▶ **Activity**
Lines containing "agent": state how many there are in these entries, and write only that number.

▶ **Given information**
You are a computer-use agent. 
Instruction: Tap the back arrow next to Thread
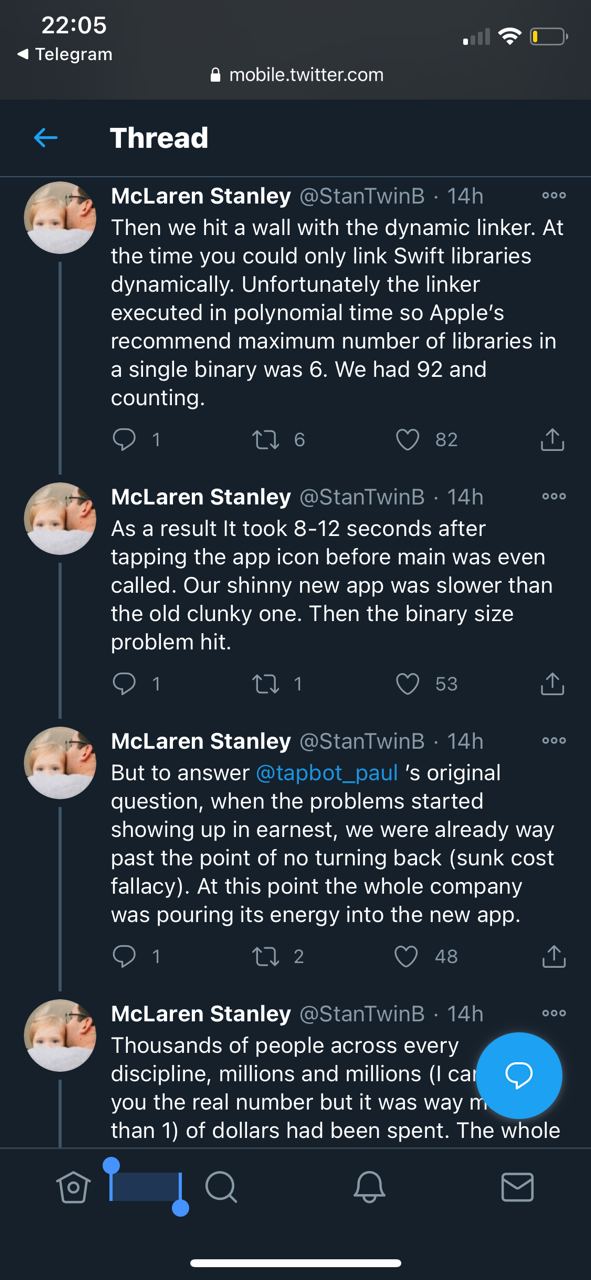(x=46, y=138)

==

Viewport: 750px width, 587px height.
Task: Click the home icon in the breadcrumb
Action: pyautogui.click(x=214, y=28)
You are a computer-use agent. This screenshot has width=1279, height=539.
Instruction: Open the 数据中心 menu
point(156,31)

▶ **Solution to this task**
2